▸ **JOB A**
Answer these questions from the repository page on the QEMU board project:
(i) What is the maximum number of cores for the default CPU S32K358?
(ii) How many Low-Power UART (LPUART) peripherals are implemented?
(iii) What does the real-time program use besides 2 timers?

───── PASSAGE PROVIDED ─────

Skip to content

nhamngocminhquan/group2-os-project

Folders and files

NameName
Last commit message
Last commit date

Latest commit

 

History

94 Commits
 
 
 
 
 
 
 
 
 
 
 
 
 
 
 
 
 
 
 
 
 
 
 
 

Repository files navigation

License: CC BY-NC 4.0

Table of Contents

Overview

This project implements the NXP board S32K3X8EVB in QEMU, running a simple real-time program with FreeRTOS. Aspects of the implementation include:

  • QEMU emulation: The default CPU S32K358 is implemented with a maximum of 2 cores. Implemented peripherals are 3 Periodic Interrupt Timers (PIT) and 16 Low-Power UART (LPUART), all with their respective interrupts as described in the reference manual. The CPU cores are based on the ARMv7M already existing in QEMU, with a simplified SBAF boot process and interrupt routing system.
  • FreeRTOS: based on the FreeRTOS port provided with the board, we further developed files to use it with the QEMU simulation.
  • Real-time program: as of now the program is a simple interface to read register values, using 2 timers and a LPUART line.

───── RECORDS SUPPLIED ─────

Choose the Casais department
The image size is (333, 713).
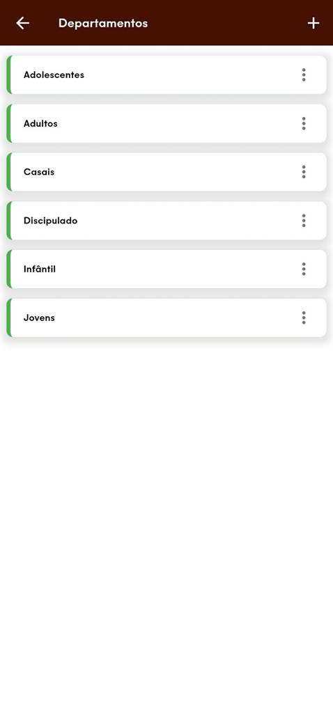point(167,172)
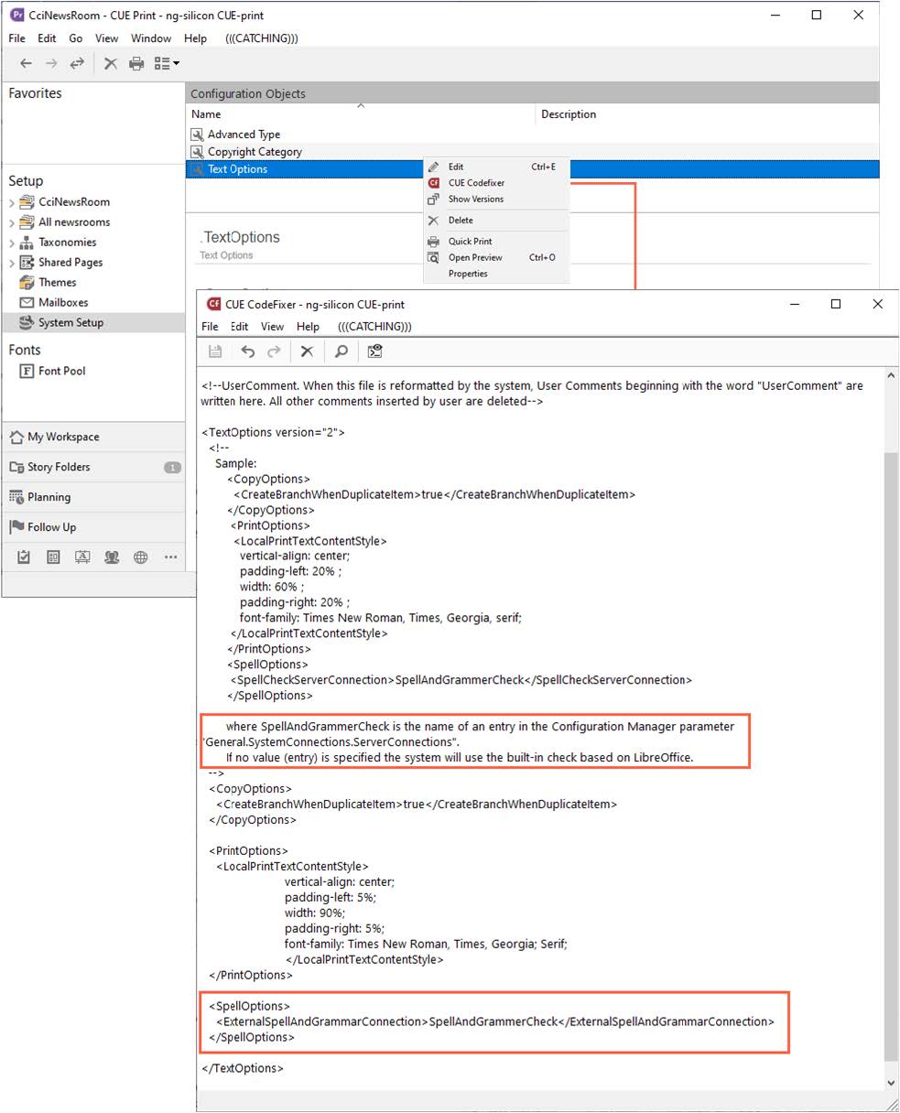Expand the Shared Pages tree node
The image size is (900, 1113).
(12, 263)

─────
───── RECORDS SUPPLIED ─────

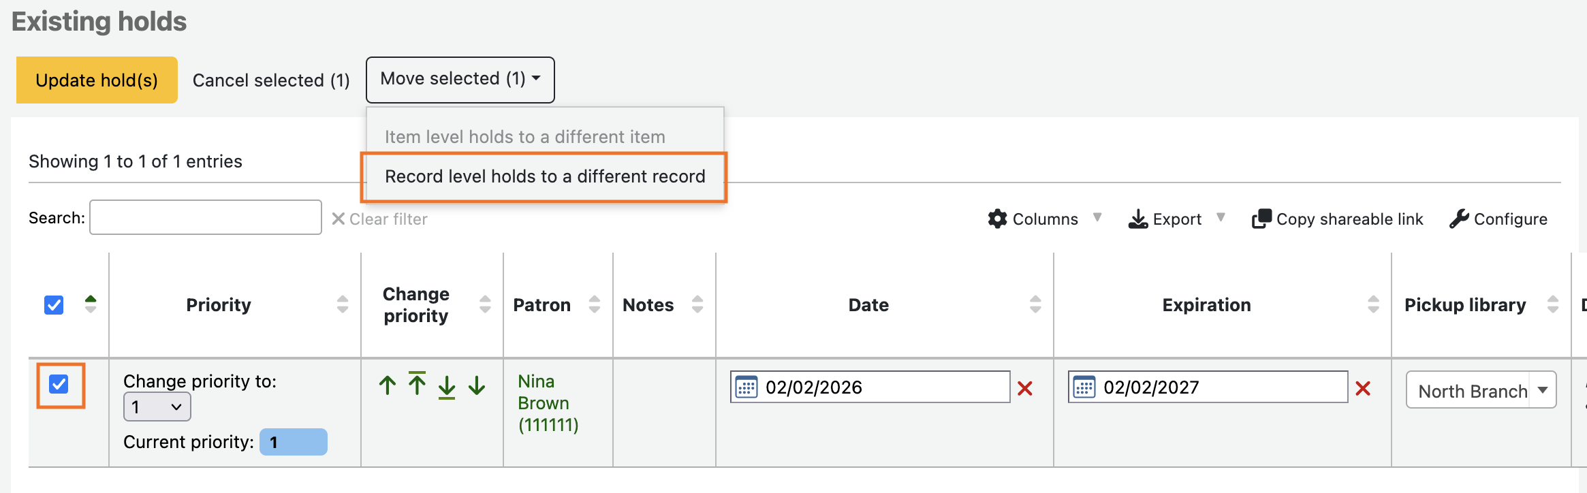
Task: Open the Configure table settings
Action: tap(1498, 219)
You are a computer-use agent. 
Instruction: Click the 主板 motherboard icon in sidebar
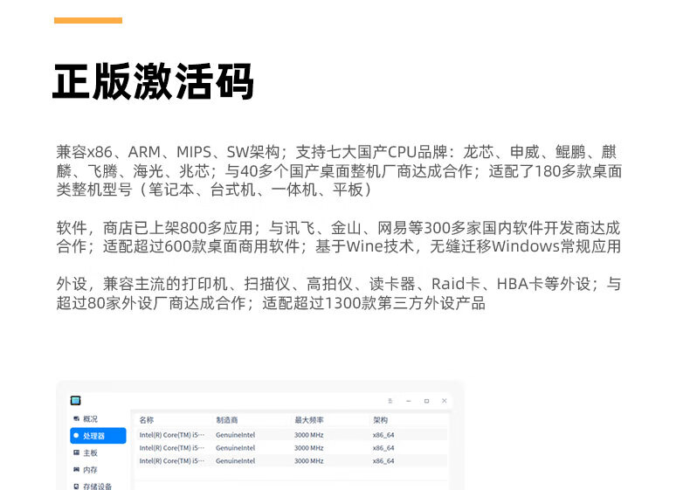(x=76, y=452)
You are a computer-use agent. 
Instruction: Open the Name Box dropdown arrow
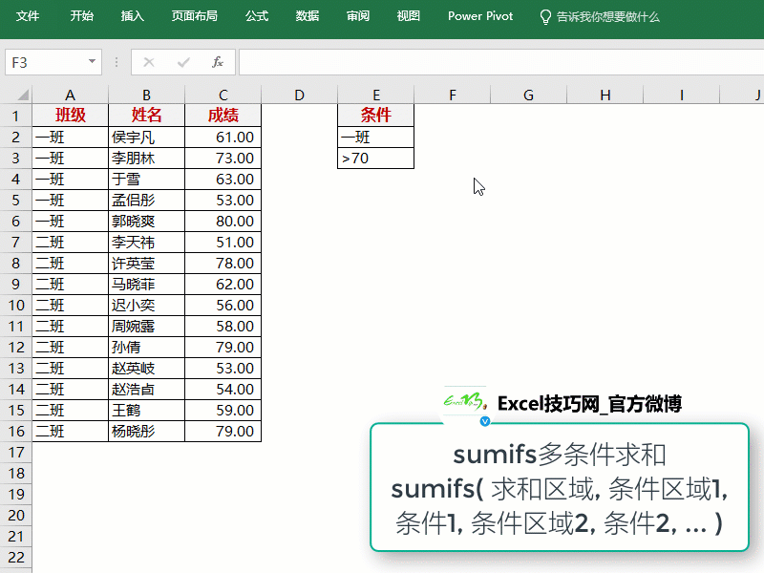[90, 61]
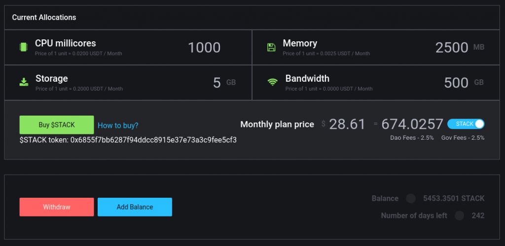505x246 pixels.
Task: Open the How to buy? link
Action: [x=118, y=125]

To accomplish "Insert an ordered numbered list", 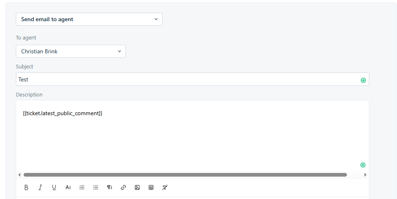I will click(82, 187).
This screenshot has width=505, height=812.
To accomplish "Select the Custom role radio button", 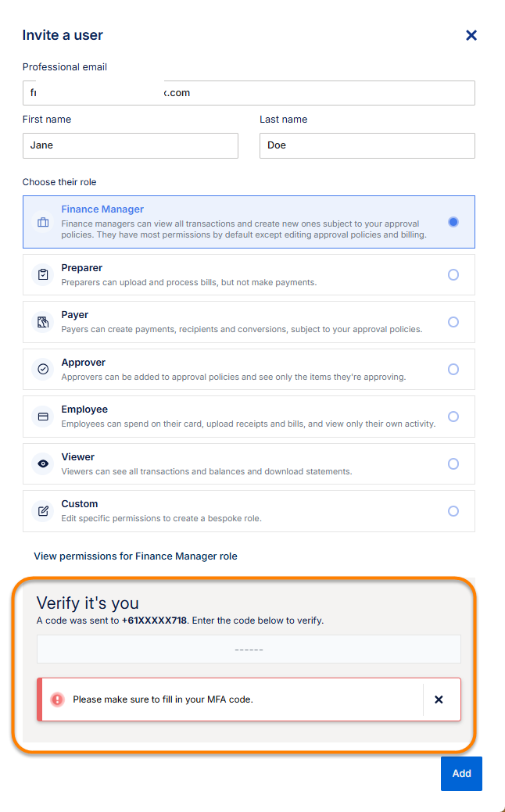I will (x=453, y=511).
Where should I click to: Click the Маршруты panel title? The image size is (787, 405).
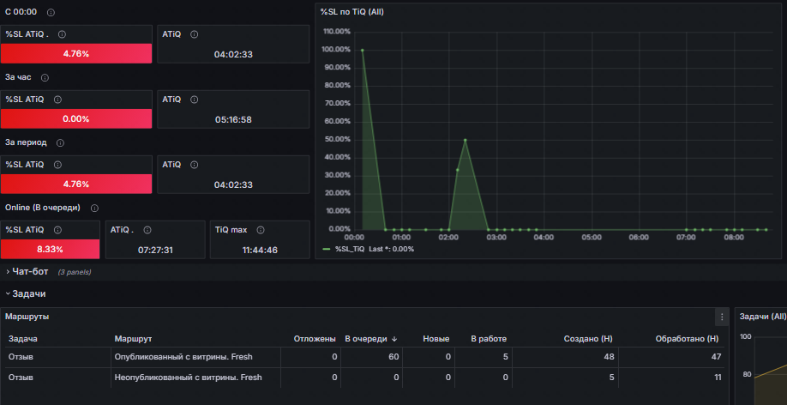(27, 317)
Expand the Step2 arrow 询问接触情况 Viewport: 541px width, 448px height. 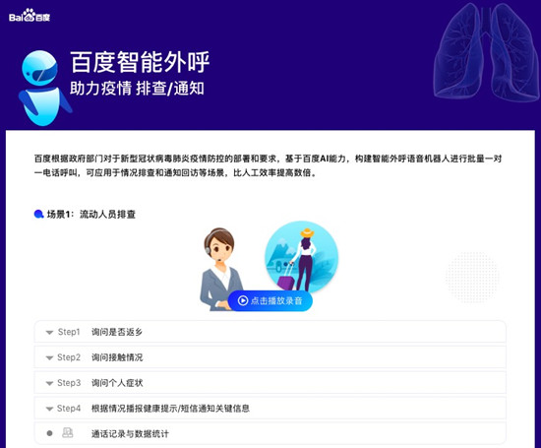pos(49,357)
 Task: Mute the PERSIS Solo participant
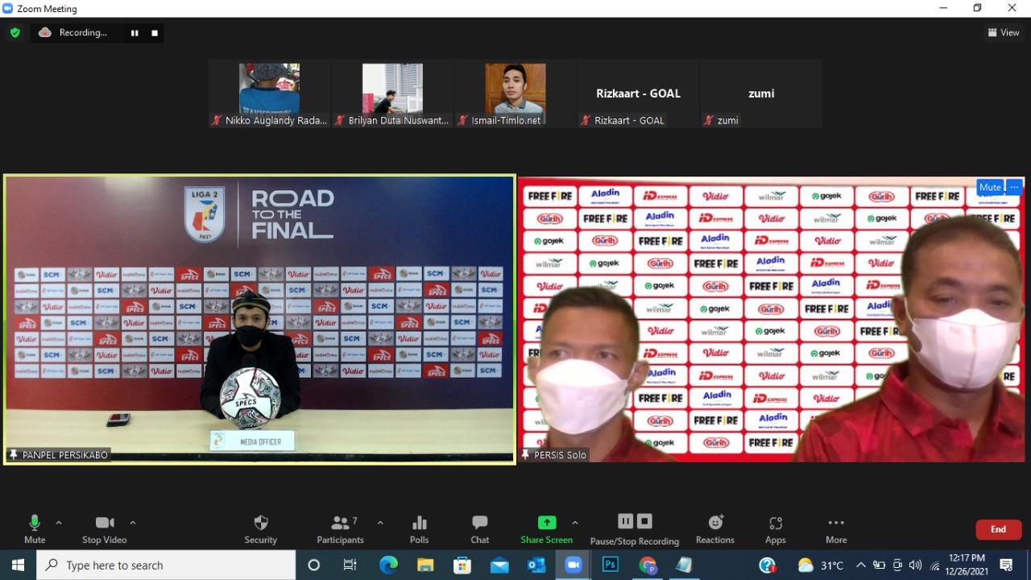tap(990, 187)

─────

▸ **JOB B**
Collect every row that contains the string "Open", matching case exactly.

▸ **WRITTEN ANSWER A**
(i) 2
(ii) 16
(iii) A LPUART line

▸ **WRITTEN ANSWER B**
Task: Open the Configure table settings
Instruction: Open the Name Box dropdown arrow
Task: Open the How to buy? link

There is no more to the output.